Vale lembrar que, em resolução anterior, de 2010, sobre a mesma questão, o texto dizia que, além da Justiça, a investigação também poderia ser aberta pelo Ministério Público Eleitoral – trecho suprimido do texto de dezembro. Menos mal porque a resolução será revista ainda no decorrer de fevereiro, como já anunciou o presidente do TSE, ministro Marco Aurélio Mello.
Mas o episódio traz à tona questão talvez mais relevante. O fato de a Justiça Eleitoral ter competência para regulamentar e disciplinar o processo eleitoral, não significa que deva rotineiramente estabelecer novas regras ou alterar as que já foram assimiladas. Pois o ativismo exacerbado acaba produzindo “jabuticabas” como as de dezembro.
Por Nilson Mello

Anote:
    A propósito, informa o jornal O Estado de S. Paulo, em reportagem de Wilson Tosta, publicada em 03 de fevereiro, que a pouco mais de nove meses das eleições, os três principais pré-candidatos ao governo do Estado do Rio já acumulam multas por propaganda eleitoral de cerca de R$ 900 mil. No total, foram onze infrações por divulgação ilegal de candidatura.
 
Anote II:
    A médica cubana Ramona Rodríguez abandonou o Programa Mais Médicos e pediu refúgio no Brasil porque percebeu que vinha sendo garfada em sua remuneração devido a um conluio entre os governos brasileiro e cubano. Com isso, o Ministério Público do Trabalho deverá obrigar o Ministério da Saúde a pagar os salários dos cubanos integralmente no Brasil, ao contrário do que vem ocorrendo. A providência, se concretizada, dará ao menos dignidade profissional a pessoas vítimas de uma farsa.

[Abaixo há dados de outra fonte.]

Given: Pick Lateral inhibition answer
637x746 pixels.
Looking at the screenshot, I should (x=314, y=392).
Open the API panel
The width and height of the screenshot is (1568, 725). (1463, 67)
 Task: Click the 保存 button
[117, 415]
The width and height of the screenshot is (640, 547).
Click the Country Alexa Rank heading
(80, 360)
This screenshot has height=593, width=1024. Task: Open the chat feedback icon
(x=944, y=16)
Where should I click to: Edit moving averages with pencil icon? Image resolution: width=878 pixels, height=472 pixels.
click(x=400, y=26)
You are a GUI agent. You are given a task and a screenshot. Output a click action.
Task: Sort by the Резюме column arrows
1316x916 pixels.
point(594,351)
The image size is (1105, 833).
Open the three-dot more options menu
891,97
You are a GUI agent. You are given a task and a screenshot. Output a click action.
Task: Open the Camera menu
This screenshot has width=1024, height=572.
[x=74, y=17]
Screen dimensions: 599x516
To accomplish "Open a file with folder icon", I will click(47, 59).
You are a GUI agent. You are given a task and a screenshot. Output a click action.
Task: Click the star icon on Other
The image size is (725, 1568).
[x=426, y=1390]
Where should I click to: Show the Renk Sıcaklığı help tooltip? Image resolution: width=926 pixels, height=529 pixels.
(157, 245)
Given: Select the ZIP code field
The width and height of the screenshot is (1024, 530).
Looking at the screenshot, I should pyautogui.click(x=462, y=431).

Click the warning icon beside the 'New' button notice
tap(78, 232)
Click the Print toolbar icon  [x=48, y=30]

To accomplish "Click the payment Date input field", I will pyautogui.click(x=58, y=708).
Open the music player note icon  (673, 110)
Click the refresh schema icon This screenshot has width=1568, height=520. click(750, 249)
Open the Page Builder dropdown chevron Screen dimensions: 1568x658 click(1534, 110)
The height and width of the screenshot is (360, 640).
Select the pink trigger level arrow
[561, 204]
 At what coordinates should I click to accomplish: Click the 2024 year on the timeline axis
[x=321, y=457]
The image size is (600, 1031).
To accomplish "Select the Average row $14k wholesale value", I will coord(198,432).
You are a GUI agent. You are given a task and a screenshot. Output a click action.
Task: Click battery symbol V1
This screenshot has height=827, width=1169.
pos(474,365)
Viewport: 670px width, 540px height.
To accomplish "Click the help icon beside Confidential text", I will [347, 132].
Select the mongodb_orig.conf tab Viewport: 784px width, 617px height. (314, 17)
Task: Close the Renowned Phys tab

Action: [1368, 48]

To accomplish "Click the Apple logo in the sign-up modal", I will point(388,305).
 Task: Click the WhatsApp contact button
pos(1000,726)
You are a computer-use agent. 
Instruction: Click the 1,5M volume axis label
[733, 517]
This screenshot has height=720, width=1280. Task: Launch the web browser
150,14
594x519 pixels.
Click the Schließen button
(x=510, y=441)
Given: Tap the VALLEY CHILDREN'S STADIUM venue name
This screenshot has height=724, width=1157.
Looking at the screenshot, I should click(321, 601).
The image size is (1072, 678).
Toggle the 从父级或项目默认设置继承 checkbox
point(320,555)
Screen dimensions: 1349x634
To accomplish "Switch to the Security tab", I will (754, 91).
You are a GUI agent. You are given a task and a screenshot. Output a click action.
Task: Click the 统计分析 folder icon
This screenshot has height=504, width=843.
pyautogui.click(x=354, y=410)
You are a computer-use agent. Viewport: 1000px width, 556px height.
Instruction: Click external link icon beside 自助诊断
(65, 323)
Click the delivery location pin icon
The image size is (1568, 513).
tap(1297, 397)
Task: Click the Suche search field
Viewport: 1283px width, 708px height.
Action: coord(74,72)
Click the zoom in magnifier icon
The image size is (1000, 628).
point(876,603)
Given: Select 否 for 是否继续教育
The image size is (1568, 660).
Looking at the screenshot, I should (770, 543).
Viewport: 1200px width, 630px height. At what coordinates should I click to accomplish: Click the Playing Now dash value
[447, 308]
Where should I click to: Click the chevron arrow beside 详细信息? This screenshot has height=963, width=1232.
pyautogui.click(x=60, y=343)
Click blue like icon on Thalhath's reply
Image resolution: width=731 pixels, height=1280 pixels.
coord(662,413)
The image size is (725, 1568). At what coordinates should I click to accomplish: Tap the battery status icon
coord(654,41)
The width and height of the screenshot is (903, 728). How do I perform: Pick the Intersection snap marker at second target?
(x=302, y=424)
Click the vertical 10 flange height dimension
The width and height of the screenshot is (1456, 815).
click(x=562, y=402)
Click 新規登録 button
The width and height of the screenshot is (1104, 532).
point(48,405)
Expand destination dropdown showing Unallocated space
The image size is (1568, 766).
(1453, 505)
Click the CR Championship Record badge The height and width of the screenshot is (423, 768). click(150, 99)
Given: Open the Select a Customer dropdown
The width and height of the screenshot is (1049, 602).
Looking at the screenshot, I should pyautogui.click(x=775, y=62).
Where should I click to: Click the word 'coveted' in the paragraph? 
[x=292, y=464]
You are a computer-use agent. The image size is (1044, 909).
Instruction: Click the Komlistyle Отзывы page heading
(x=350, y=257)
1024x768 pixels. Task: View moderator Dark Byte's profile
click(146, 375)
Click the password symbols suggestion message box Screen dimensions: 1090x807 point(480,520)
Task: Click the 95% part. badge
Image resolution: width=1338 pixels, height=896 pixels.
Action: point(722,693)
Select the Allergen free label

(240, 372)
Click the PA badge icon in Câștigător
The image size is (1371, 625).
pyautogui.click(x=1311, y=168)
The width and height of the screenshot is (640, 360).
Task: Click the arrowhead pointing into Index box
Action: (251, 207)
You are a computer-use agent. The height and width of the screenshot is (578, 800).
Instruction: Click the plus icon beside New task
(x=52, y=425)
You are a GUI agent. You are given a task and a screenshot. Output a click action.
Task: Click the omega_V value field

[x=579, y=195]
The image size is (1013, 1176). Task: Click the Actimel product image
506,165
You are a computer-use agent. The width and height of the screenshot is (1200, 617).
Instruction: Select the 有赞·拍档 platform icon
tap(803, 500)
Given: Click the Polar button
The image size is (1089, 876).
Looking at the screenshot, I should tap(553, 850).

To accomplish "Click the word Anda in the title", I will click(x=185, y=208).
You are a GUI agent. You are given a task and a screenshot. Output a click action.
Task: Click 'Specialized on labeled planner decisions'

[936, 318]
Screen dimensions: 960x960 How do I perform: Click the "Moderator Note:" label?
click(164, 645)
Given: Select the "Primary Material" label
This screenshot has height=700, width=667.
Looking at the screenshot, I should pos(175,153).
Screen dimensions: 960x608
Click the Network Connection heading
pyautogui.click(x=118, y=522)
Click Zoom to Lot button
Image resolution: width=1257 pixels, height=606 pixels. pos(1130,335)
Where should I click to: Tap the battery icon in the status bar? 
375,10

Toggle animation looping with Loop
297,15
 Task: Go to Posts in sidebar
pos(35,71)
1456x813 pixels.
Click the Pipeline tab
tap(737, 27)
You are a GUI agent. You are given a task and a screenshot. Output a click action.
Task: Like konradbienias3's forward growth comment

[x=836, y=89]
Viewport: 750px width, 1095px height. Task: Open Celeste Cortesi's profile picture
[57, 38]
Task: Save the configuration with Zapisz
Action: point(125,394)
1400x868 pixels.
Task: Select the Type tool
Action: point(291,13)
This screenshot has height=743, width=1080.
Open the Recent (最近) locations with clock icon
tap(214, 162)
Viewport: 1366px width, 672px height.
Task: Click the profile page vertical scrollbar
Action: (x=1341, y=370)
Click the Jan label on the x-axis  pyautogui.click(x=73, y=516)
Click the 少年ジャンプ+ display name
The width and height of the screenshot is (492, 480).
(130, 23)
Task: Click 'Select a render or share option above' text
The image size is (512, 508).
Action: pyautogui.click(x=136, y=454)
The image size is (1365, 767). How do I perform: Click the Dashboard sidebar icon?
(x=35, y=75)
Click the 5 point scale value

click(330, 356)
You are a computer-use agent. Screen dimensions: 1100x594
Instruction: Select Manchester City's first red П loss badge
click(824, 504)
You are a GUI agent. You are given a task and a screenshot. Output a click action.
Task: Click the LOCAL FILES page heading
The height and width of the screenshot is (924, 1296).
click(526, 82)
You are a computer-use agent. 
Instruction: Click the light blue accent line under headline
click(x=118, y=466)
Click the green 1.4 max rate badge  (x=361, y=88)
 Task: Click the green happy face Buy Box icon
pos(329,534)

domingo, 2 de fevereiro de 2014

Anote:

O país cresceu pouco em 2013, o setor industrial se estagnou, as empresas lucraram menos, mas ainda assim a arrecadação federal avançou 12,5%, enquanto as despesas do governo aumentaram 13,6%. No Brasil, o setor público vive às custas da sociedade. Até quando?

sábado, 1 de fevereiro de 2014

Em tempo:
 
Se o resultado fiscal do governo Central já havia sido decepcionante, conforme o artigo desta sexta-feira 31 (abaixo), o desempenho consolidado do setor público (esfera federal, estados e municípios) em 2013 foi ainda pior. Definido anteriormente no Orçamento como 3,1% do PIB, e depois reduzido para 2,3%, o superávit global do setor público acabou ficando em 1,9% (R$ 91,3 bilhões), o pior desempenho desde 2002. Um golpe a mais na credibilidade, impondo dificuldades ainda maiores na busca da estabilidade. Em outras palavras isso significa que o Banco Central terá que prolongar a política monetária restritiva, sem a certeza de êxito no combate à inflação. É como enxugar gelo. O resultado consolidado foi divulgado nesta sexta-feira pelo Banco Central.